Often, on this type of game, the lowest difficulty can feel slightly patronising, as if it’s going easy on you. That’s not the case here. The action is still fast, still intense. The arenas are still unsettlingly cramped. Enemies still march toward you in overwhelming number. The main point of difference is that they move slightly slower and explode slightly quicker, so you don’t quite get that same why-won’t-you-die horror as you retreat into a corner, furiously unloading round after round into a giant spider-tank thing that’s soaking up the best you can dish out and asking you if that’s really all you’ve got. 
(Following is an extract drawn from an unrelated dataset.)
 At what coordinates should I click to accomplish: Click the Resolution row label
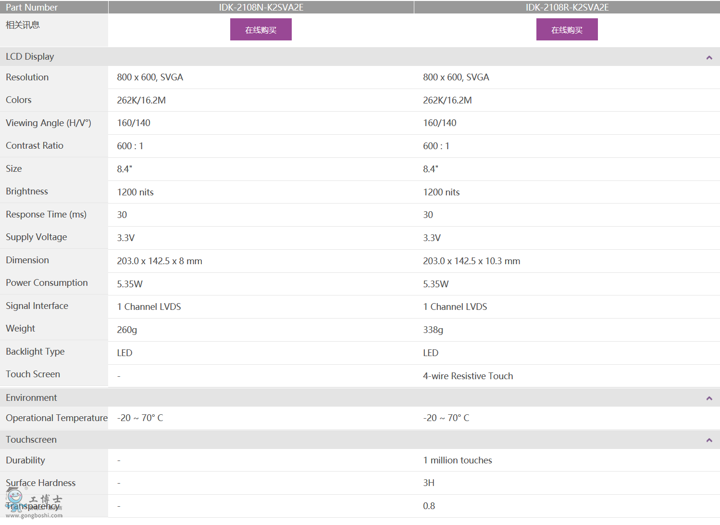point(27,77)
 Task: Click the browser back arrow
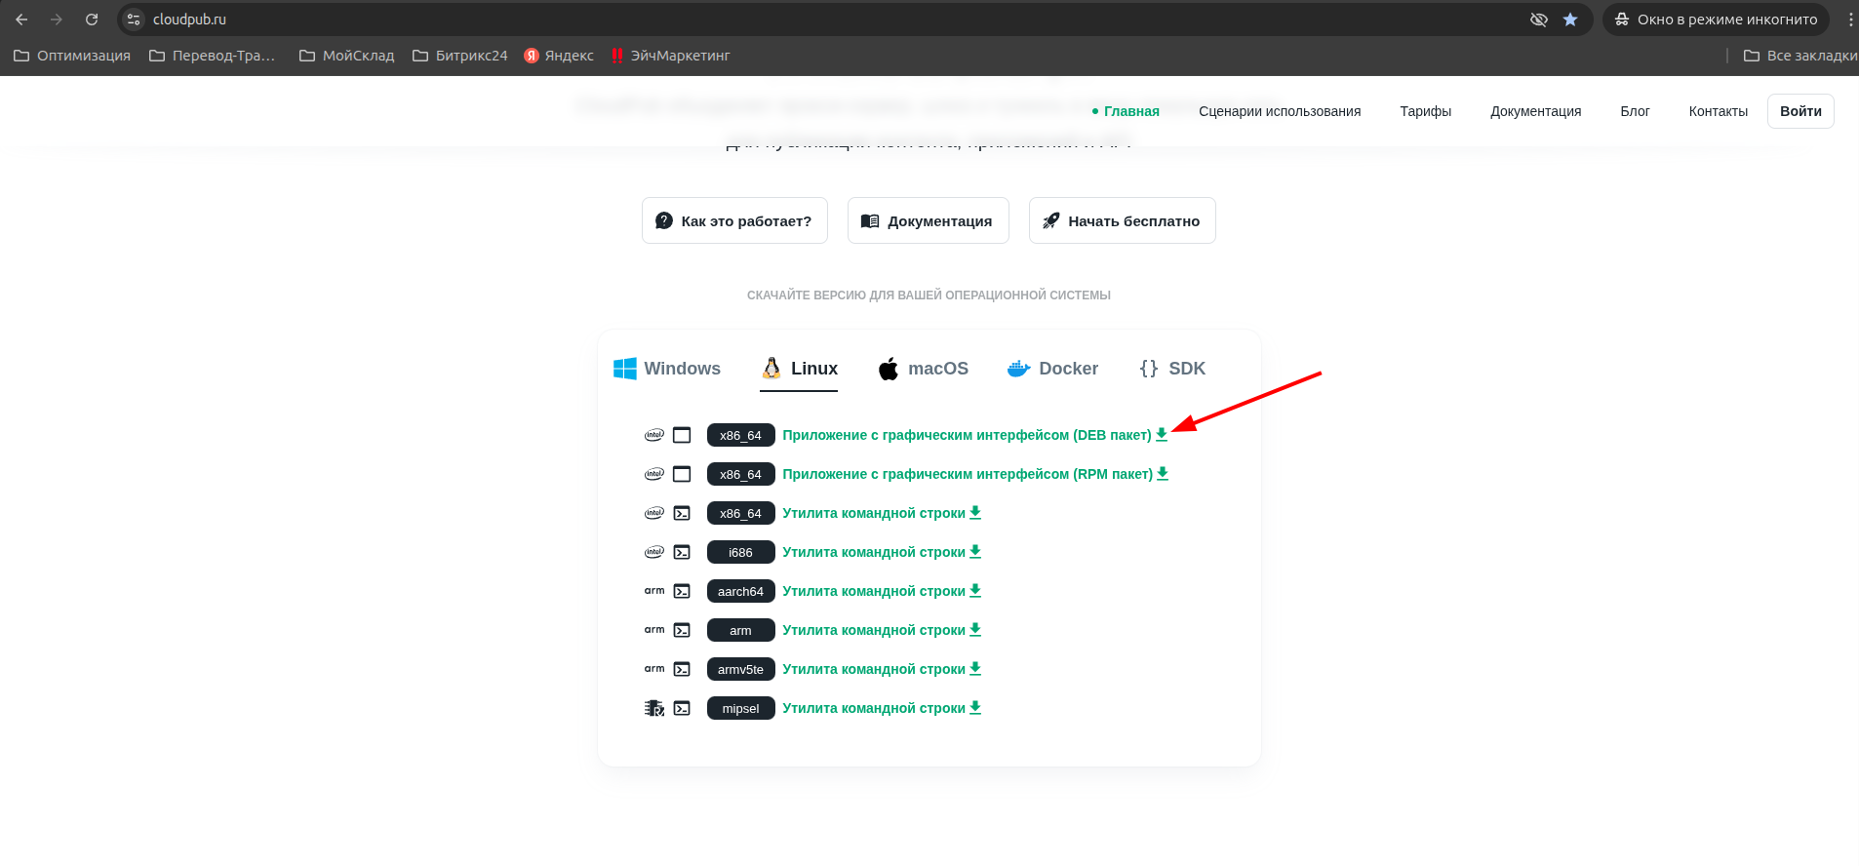click(x=21, y=20)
Even so, you’ll still get those moments where your back’s against the wall, and you’re barely a pixel’s width from death when an aggressor falls—you then yell out in simultaneous triumph and relief, while strolling straight into a bright pink projectile that seems to have been floating lazily towards you for the past several minutes (in reality: two seconds). Complacency and lapses in concentration are ruthlessly punished. 

But daring? Daring can get you somewhere. Nex Machina is tailored towards moments of mad heroism, as each level gives you a number of humans to rescue before they’re harvested. Your high score depends greatly on how many you save, but also on the timing of their retrieval: after grabbing one, a combo meter will slowly drain, refilling only when you rescue the next. Then again, worrying about your own survival will be priority one for a good while. Still, even here you’re encouraged to take the odd risk: a smart bomb power-up, for example, invites you to dash close to clusters of machines before squeezing the trigger to detonate them and free some space for yourself. 
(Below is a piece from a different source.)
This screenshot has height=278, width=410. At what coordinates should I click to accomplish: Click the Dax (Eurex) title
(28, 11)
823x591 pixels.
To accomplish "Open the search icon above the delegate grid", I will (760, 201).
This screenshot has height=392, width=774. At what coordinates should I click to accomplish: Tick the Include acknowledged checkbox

Rather than having to constantly back away from waves of enemies (though you’ll spend plenty of time doing that), or herding them round in a circle (that, too) you can press the left trigger to quickly dash in whichever direction you choose. When all seems lost, this can get you out of the tightest of squeezes, not least once you’ve collected a pickup which triggers a small explosion within a narrow radius for each dash. Pair that with a triple-dash power-up and you’re laughing.
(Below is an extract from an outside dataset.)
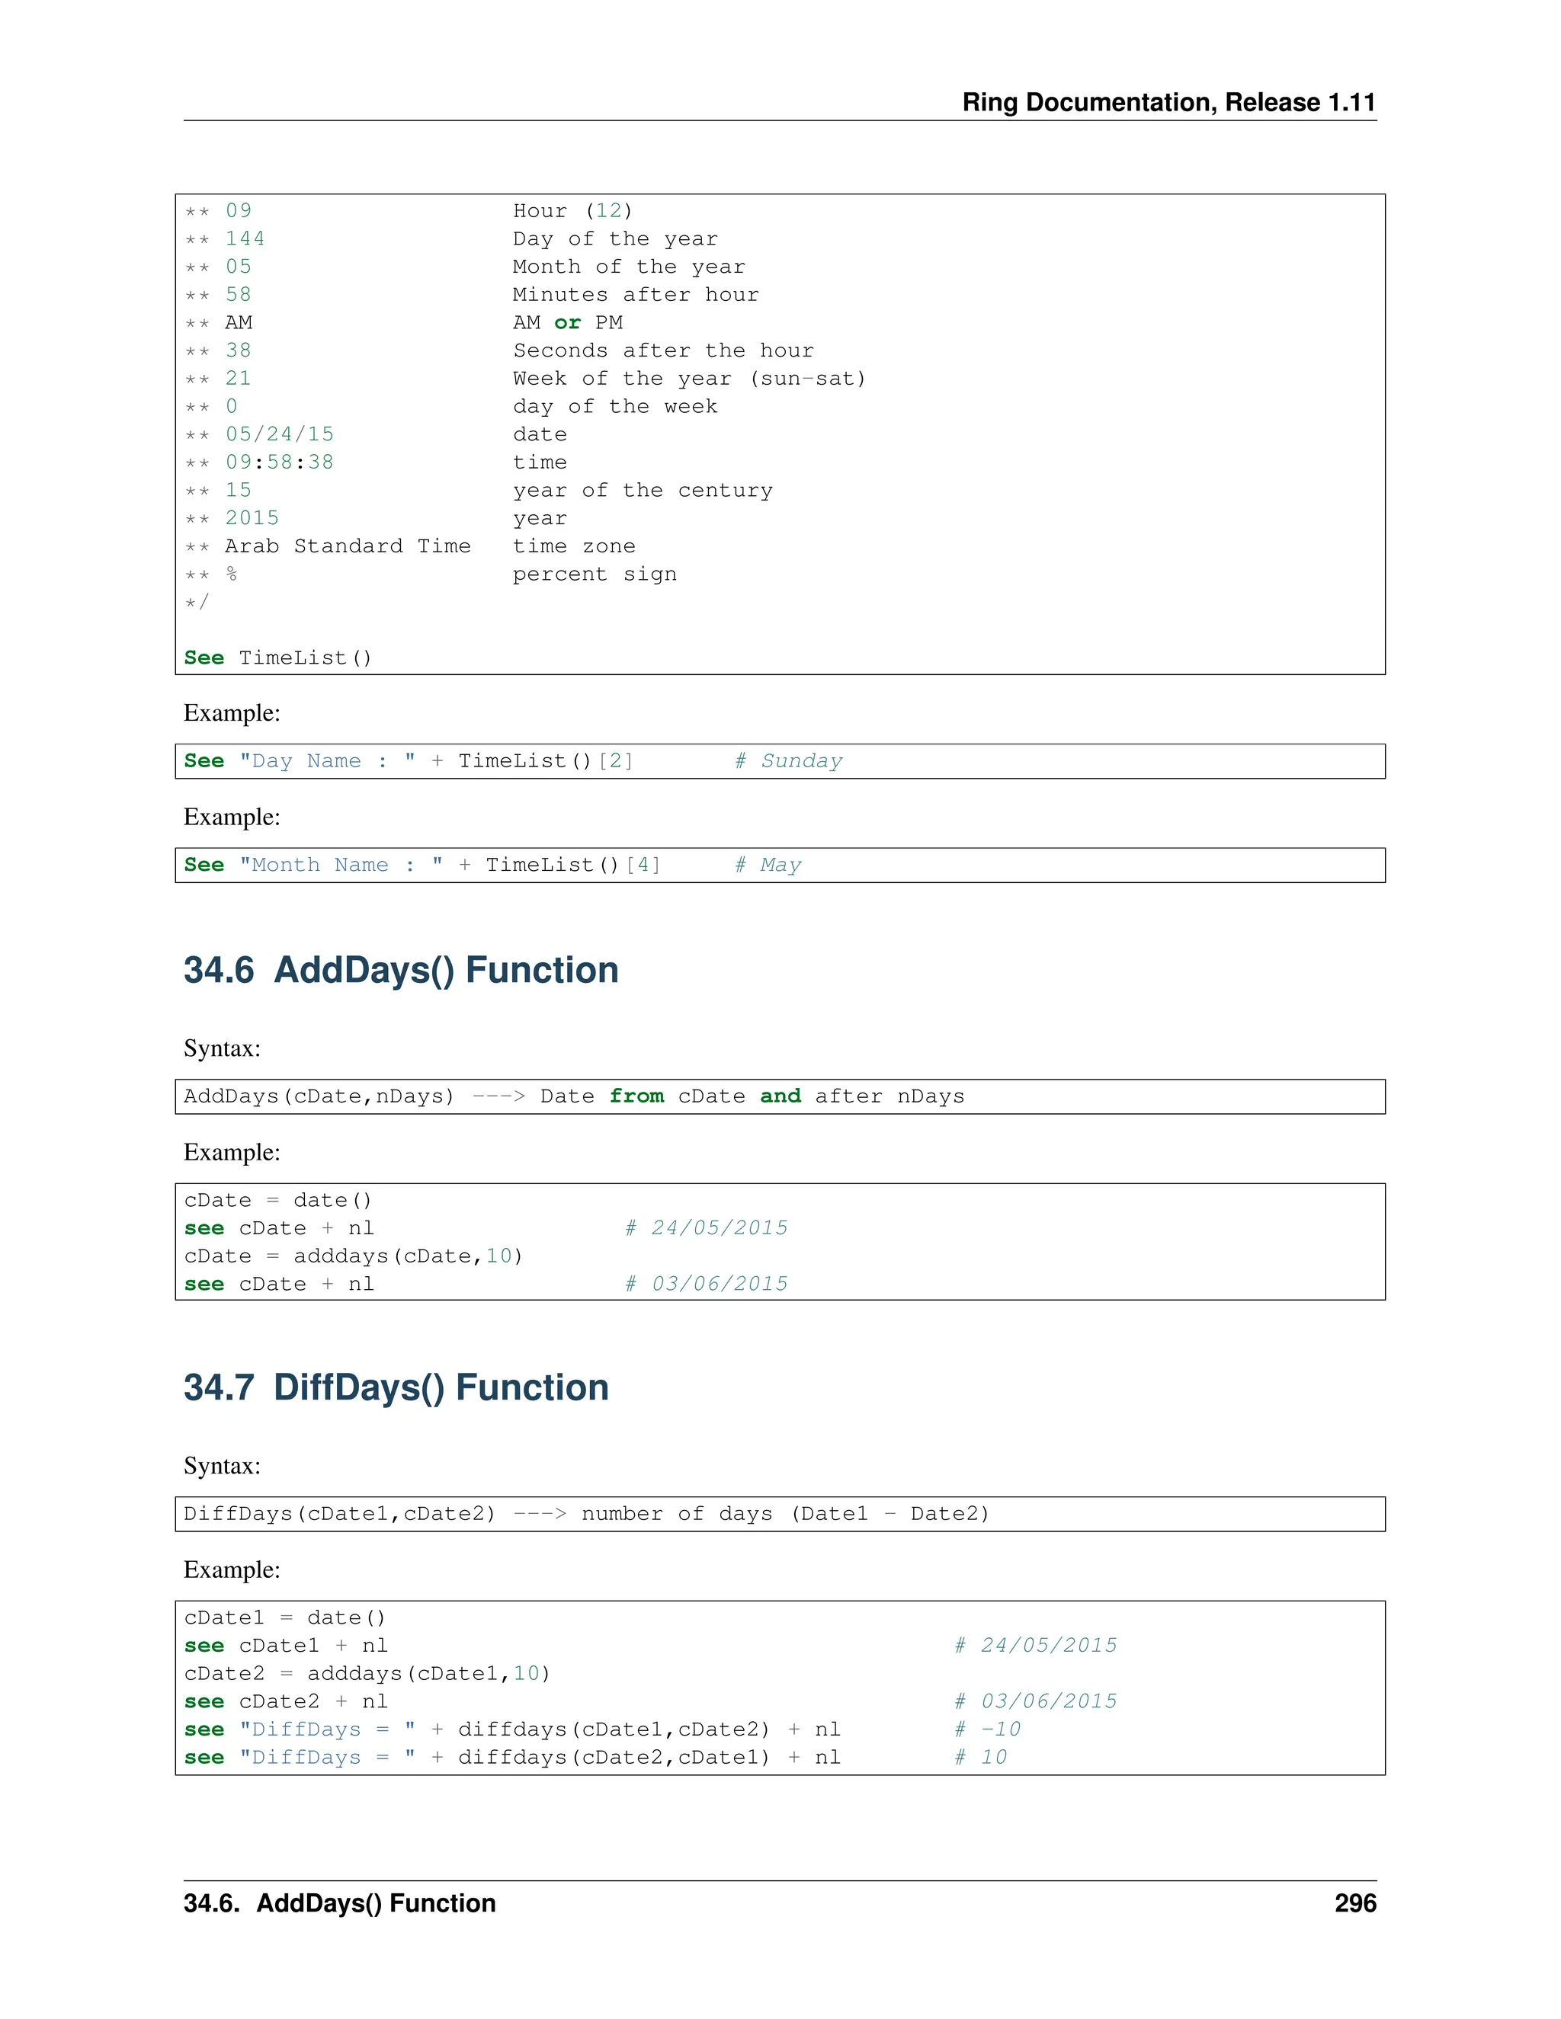This screenshot has width=1561, height=2019.
Task: Click the 'Day Name' TimeList()[2] example line
Action: click(409, 761)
There are optimal routes through the mayhem, but they have to be teased out over dozens upon dozens of repeat attempts. Eventually, you’ll reach the stage where you’ll find yourself waiting until the last possible second to rescue a human to keep your chain going as you weave through this deadly traffic. Until then you’re adapting, improvising, desperately trying to control the flow of enemies while attempting to prioritise threats. 

You could be forgiven for thinking it’s nothing more than pure chaos, but it’s meticulously organised chaos. Most of the time it’ll look like you’re winging it, and you often will be. But if you need some tips, you can watch replays of the best players from the leaderboard menu and see how it’s really done. 

It’s a lovely game to watch, too, the dashes adding dynamism to your character’s movement, the bright, colour-coded outlines ensuring the action stays readable even when things are exploding into hundreds, maybe thousands of voxels around you. Even the transitions between stages are glorious: the six worlds take place on huge, complex superstructures, which your hero navigates by jetpack. Sometimes they’ll dive down to a lower level, or climb way above the previous area; sometimes, they’ll zip over the side of a stage and it’ll flip 90 degrees as they touch down on the next. 

To some, six worlds (each comprising 15 sections) might seem a shade on the slender side, especially since a single run takes less than an hour. Beyond tackling the Arcade mode on higher difficulties, there’s an Arena mode for individual worlds, and variants where bullets and enemy spawns move faster, or where your score only increases while your human combo is still running.

For the voracious consumer, who sees games only as something to devour rather than savour, that mightn’t seem like particularly good value. Everyone else, however, should buckle up and settle in for a breathless modern arcade classic that delivers more thrills per minute than almost anything else out there. 

The Verdict
Nex Machina

Slight in form, but deep and consistently satisfying. Nex Machina is a gem of a shooter.